La limpidez de la bóveda estrellada de Nut, la gran diosa de la noche, le permitía observaciones precisas, con las que contaba para descubrir los misterios de la resurrección de los reyes. ¿No se decía que éstos, después de su muerte, se elevaban hacia el cielo donde aún se les podía admirar en forma de estrellas?

Secundado por uno de sus escribas, acumulaba las notas y las comparaba con las que había recogido a lo largo de sus veinte años de vagabundeo. Había observado, por ejemplo, que ciertos fenómenos extraños se renovaban por períodos regulares. Dedicándose a cálculos sabios, podría ser posible preverlos.

Djoser había intentado interesarse por esos fastidiosos trabajos, pero había renunciado ante la complejidad de las operaciones.
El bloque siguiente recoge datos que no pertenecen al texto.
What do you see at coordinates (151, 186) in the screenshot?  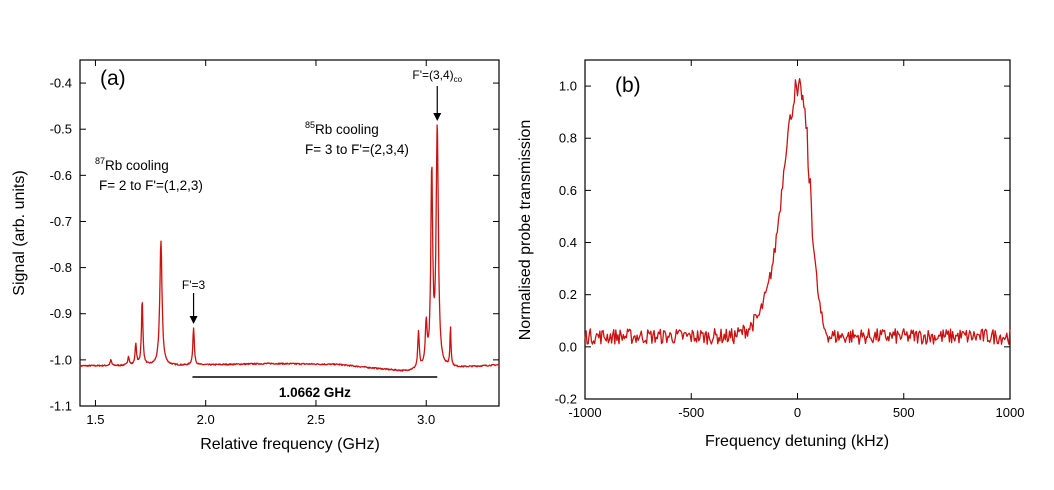 I see `rb87-annotation-line2: F= 2 to F'=(1,2,3)` at bounding box center [151, 186].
Además, tenía otras preocupaciones. Se había descubierto un campamento de bandidos, contra el que envió a Pianti.

Gracias a los cuidados de Imhotep, el joven halcón, Sakkara, se había restablecido totalmente de su herida. Nunca abandonaba el hombro de Djoser, y los habitantes se habían acostumbrado a verles pasear por las calles de la ciudad. Tanis caminaba del brazo de su compañero, seguida por sus dos esclavas y la pequeña Jirá. Al pueblo le agradaba su presencia. Habían descubierto en Djoser un hombre generoso y bueno, a quien gustaba rodearse de artistas y poetas. Además, formaba con su compañera la pareja más hermosa que nunca habían visto.

Veinte días más tarde, Pianti regresó como vencedor, seguido por un centenar de bandidos que fueron a engrosar las filas de los prisioneros adscritos al trabajo de las minas. Tras esta nueva victoria, Djoser decidió que había llegado el momento de volver a la capital. Ordenó a sus soldados prepararse para partir.

Fue entonces cuando le llegaron dramáticas noticias.